PROBLEMS AND TASKS:
a: Rewrite the part of the biochar abstract that begins at the words "Biochars and inertinite‐ranked" and stops after "fundamentally different material.", changing "pyrolysis facilities" to "pyrolysis plants".
b: In the biochar abstract, what is the mean carbon residence time of biochar applied to soil?
c: Pick up the biochar abstract after its last sentence and keep writing.

DOCUMENT TEXT:
=== Section Start ===
ABSTRACT
The application of biochar to soil is a highly durable nature‐based carbon dioxide removal (CDR) pathway. It provides certifiable climate‐change mitigation, with mean carbon residence times exceeding 1,000 years, and additional co‐benefits for soil health and fertility.
Biochar persistence in soil depends on both intrinsic material properties and environmental factors. Its longevity is determined not only by the polyaromatic structure of the biochar itself but also by soil mineralogy, biological activity, and climatic conditions.
Biochar aging involves both decomposition and stabilization processes. The complementary mechanisms of decomposition and stabilization include interactions of biochar with minerals and native organic matter, as well as aggregations with soil particles that maintain its long‐term persistence.
Biochars and inertinite‐ranked fossil coals cannot be equated. Inertinite has been protected from biotic and abiotic oxidation for millions of years through burial in sediments and inclusion in minerals under high pressure and temperature. Biochar produced today in modern pyrolysis facilities is a fundamentally different material.
=== Section End ===
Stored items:
=== Section Start ===
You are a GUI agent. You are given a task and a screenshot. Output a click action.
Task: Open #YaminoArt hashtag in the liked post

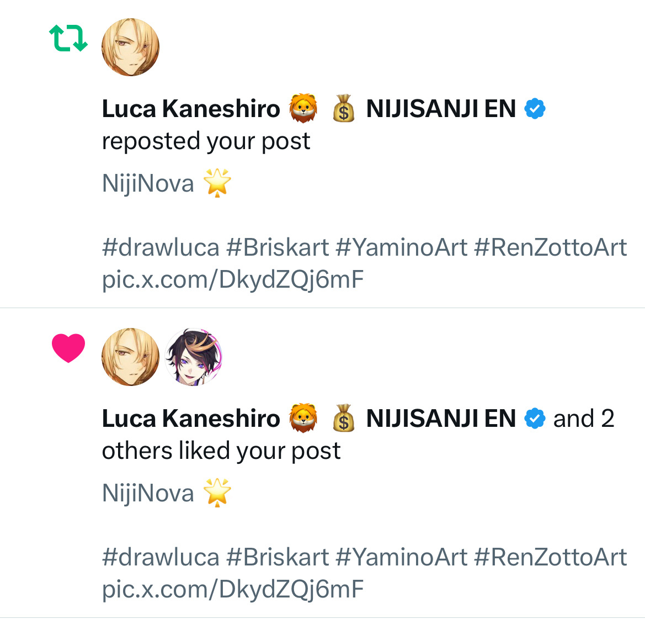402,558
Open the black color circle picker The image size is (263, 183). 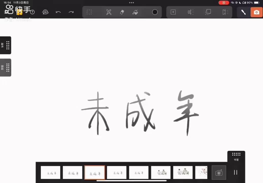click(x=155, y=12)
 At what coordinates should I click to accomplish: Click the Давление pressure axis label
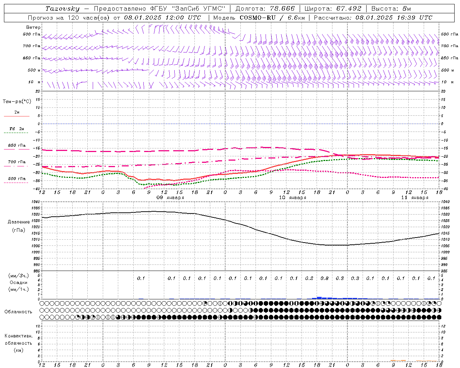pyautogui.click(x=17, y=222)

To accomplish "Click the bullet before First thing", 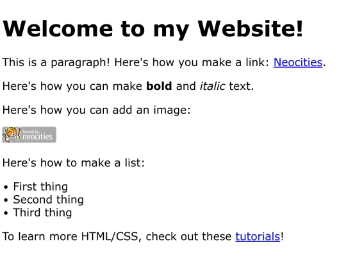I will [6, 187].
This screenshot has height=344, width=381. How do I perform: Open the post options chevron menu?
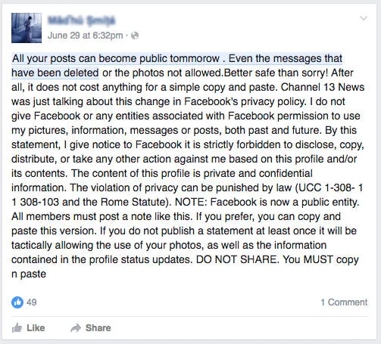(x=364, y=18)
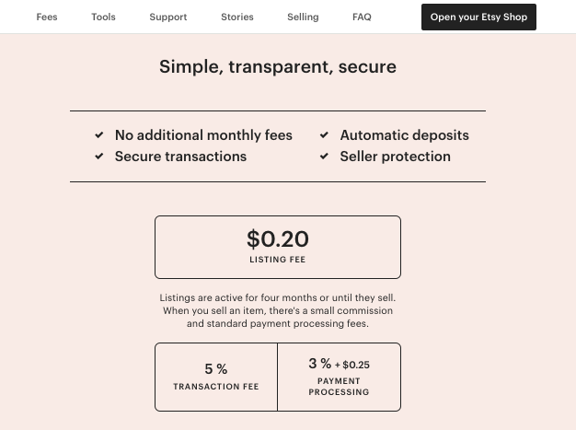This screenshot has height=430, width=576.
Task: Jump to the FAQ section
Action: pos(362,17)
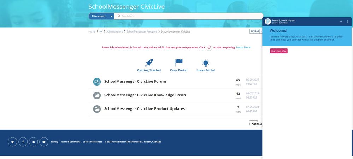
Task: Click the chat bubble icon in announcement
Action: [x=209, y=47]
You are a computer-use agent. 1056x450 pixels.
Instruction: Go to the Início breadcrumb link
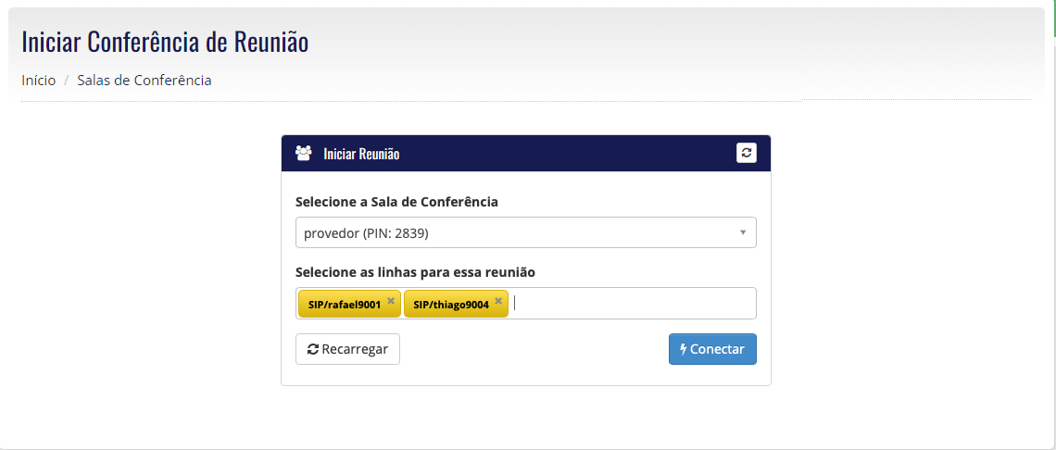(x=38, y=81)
=== Section End ===
=== Section Start ===
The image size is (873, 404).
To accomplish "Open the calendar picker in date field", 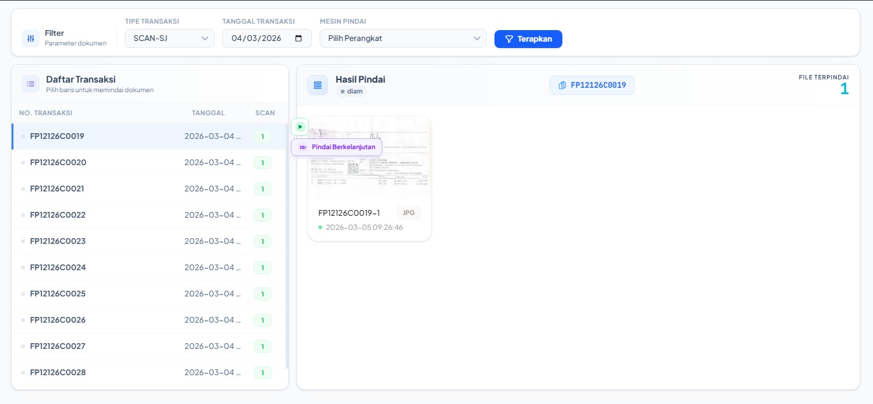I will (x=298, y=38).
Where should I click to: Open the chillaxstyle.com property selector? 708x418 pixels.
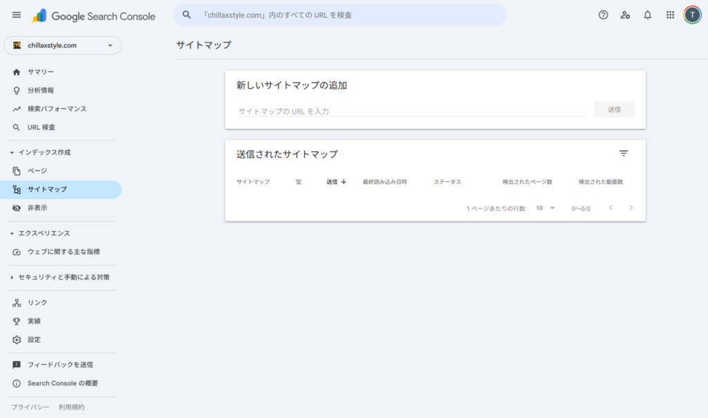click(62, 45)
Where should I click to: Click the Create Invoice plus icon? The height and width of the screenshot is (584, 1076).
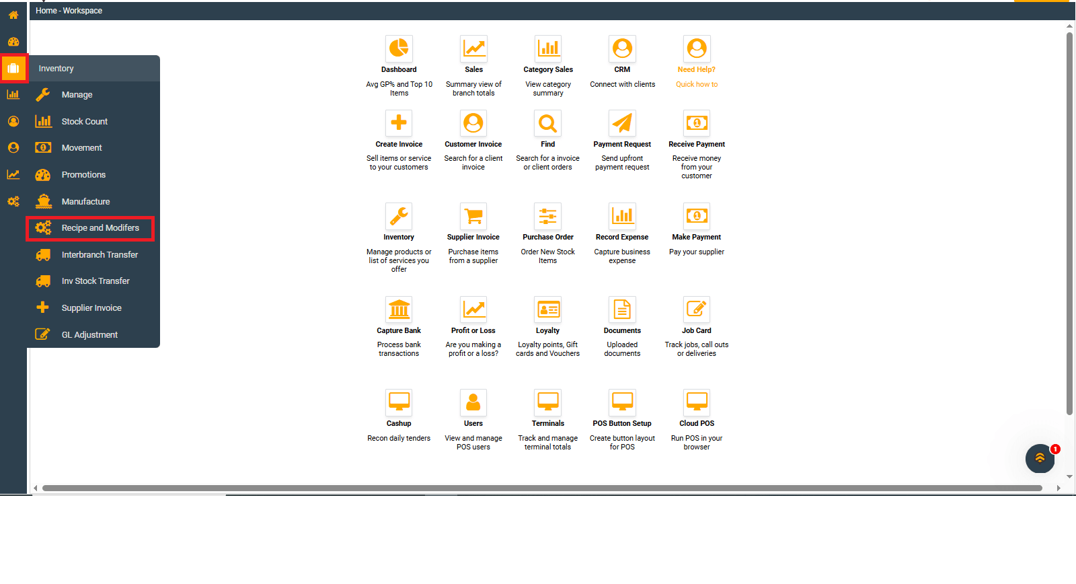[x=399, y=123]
=== Section End ===
ANSWERS FOR THE TASKS:
a:
Biochars and inertinite‐ranked fossil coals cannot be equated. Inertinite has been protected from biotic and abiotic oxidation for millions of years through burial in sediments and inclusion in minerals under high pressure and temperature. Biochar produced today in modern pyrolysis plants is a fundamentally different material.

b: It exceeds 1,000 years.

c:
No carbonaceous material is completely inert. Field and laboratory studies consistently show measurable, though small, mineralization across a wide range of biochar types. Declaring that soil‐applied biochar carbon persists at 100% over millennia is inconsistent with current scientific understanding.
Analytical proxies indicate relative, but not absolute, biochar persistence.
Policy definitions of biochar CDR should reflect climate‐relevant timescales. The degree of persistence should be estimated on the order of centuries rather than millennia, supported by registered material properties, traceable application data, conservative modeling, and continued long‐term field experiments for model validation.